Producer of the Month: CD Projekt Red’s John Mamais

John Mamais has worked on The Witcher franchise since its first incarnation as an Atari release back in 2007, switching to developer CD Projekt Red five years ago. And given the huge critical and commercial success of latest instalment, it’s hardly surprising that it’s this project he’s most proud of in his career to date. 

“It was totally a team effort,” he says. “But I would like to take some of the credit for helping to build and manage such a stellar team. We grew the team from around 80 to 200+ staff and created the studio’s first open world RPG – a major technological and content challenge, considering we were actually developing the engine in parallel to the creative development on the project. 

“We also self-published so we had to handle both sides of the business, developing a cross-platform game, working closely with Sony and Microsoft, and then partnering with multiple distributors to release seven different language SKUs across three retail platforms.” 

With any game – but particularly one as complex as The Witcher 3 – QA is a critical element in the development process. And with 45,000 lines of speech in seven different spoken languages and eight additional subtitles languages, localisation was a challenge, too. 

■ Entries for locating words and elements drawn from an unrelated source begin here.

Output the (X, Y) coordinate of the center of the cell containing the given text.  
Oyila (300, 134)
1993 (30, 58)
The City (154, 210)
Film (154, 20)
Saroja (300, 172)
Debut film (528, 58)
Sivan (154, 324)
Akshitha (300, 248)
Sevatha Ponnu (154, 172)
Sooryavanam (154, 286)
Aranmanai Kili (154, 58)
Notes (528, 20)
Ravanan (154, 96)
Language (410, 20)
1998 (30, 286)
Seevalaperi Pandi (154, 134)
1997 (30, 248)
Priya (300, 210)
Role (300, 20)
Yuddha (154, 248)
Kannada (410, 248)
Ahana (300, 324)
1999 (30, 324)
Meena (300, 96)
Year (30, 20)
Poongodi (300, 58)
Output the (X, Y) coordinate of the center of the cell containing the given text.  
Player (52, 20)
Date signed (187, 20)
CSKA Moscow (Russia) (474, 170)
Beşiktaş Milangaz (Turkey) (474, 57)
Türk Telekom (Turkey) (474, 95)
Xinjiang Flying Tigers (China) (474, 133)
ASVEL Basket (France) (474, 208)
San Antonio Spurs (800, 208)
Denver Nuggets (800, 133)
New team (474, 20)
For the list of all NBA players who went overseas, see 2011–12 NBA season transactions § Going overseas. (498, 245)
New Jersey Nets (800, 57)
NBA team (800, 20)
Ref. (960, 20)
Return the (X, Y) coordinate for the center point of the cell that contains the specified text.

“In terms of production, when we hit a real playable alpha we needed to quickly scale up QA,” explains Mamais. “It’s just not possible to have a large enough internal QA team – at least if you’re a mid-size studio like us – to handle this rapid scaling. This is why it’s important to have a reliable go-to external QA team – one already deeply familiar with our IP and way of working.

“And the biggest challenge on The Witcher 3 with localisation is the constantly changing dialogue, and requirement to get it translated, recorded, and added into the game in time for things like lip sync, etc. Finally, you need to wrap everything up on time to ship the game in multiple languages.

“We outsource a great deal of play-testing and compliance plus localisation QA,” he adds. “We have strong linguists as PMs who manage multiple languages using external translation and recording vendors. The Witcher 3 was initially written in Polish and translated internally to English by two very strong Polish-English bilinguals. English is then used as the source and reference for all other languages.”

Outside of his official duties, Mamais is a great interviewee, and in his spare time he enjoys working through TV box-sets, reading and, of course, playing games. However, he may find his spare time is crunched a little for the foreseeable future, as his second child was born just after this interview took place.